── Passage to read

This
is a collection of code patterns for some of the common Internet programming
tasks which tend to repeat from time to time. When not singled out and
classified these patterns get easily lost in the bulk of an application-specific
code, and constant rewriting (and debugging) of them from scratch is a senseless
waste of time.
Normally
there are several ways to code the same logic, and some ways are better than
the other in terms or size, effectiveness, readability and ease of modification.
These criteria are rather fuzzy (except for the "size"), and are affected by personal
preferences. Yet, there seems to exist a certain common sense consensus
of what is "good" – like mnemonic names and labels, use of indentation, commenting,
etc.
This
selection is my attempt to collect the most usable of such "good" code patterns
into one document hyperlinked for the ease of use, and accessible from anywhere
and by anybody who might have interest in it. However, this selection
is not compiled for the Web only – rather it's my working reference
which I try to maintain as accurate and current as possible.
As such it inevitably will always lack an overall integrity and completeness,
yet it is still a rather useful tool that often saves time.
Most
of the tasks originated from a real-life experience of an Internet programmer.
Most of the solutions were coded and debugged in the process of practical
programming of various applications. Every pattern was checked to the
best of my competence, and as a rule was tested by a substantial time of repeated
usage. This is not to suggest that it is in any way guaranteed
to be error-free – you will be using any code you pick
from this selection entirely at your own risk, and will be completely
responsible yourself for any problems that might arise from this usage.
So when trying a code, please exercise the common sense precautions, and
test it most thoroughly yourself before applying it to anything
serious.
This
legal mantra been chanted, I want to mention that all error reports and any
comments about this code pattern selection are most welcome, and I'll try
to do my best to fix any known problem as quick as I'll be able to do this.
Note:
To maintain a proper formatting of this document some excessively long lines of code
have been split into parts (for a presentation purpose only). Those line split points
are indicated either by a light green highlighted space ""
(line splicing is optional), or by a light red highlighted space ""
(line splicing is required for code to be valid). Regardless of the sliced line
parts' indentation, line splicing should be done in such a way that first character of the
next line part follows immediately the corresponding split point indicator (highlighted space)
of the previous line part.

────
── Supplied information

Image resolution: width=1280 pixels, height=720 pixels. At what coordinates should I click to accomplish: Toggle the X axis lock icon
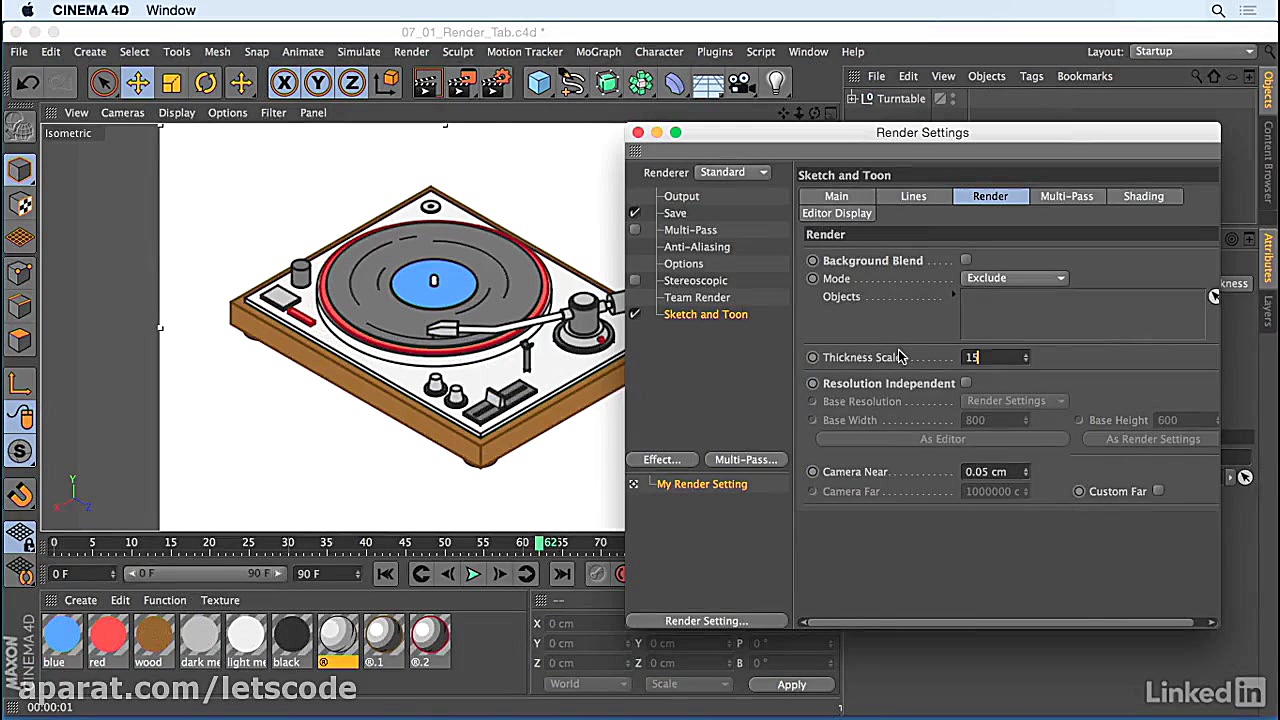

────

Task instructions:
Translate this sentence from the introduction to the code pattern collection into French: "Most of the tasks originated from a real-life experience of an Internet programmer." The material has no connection to the text.

Exercise response:
La plupart des tâches sont issues de l'expérience réelle d'un programmeur Internet.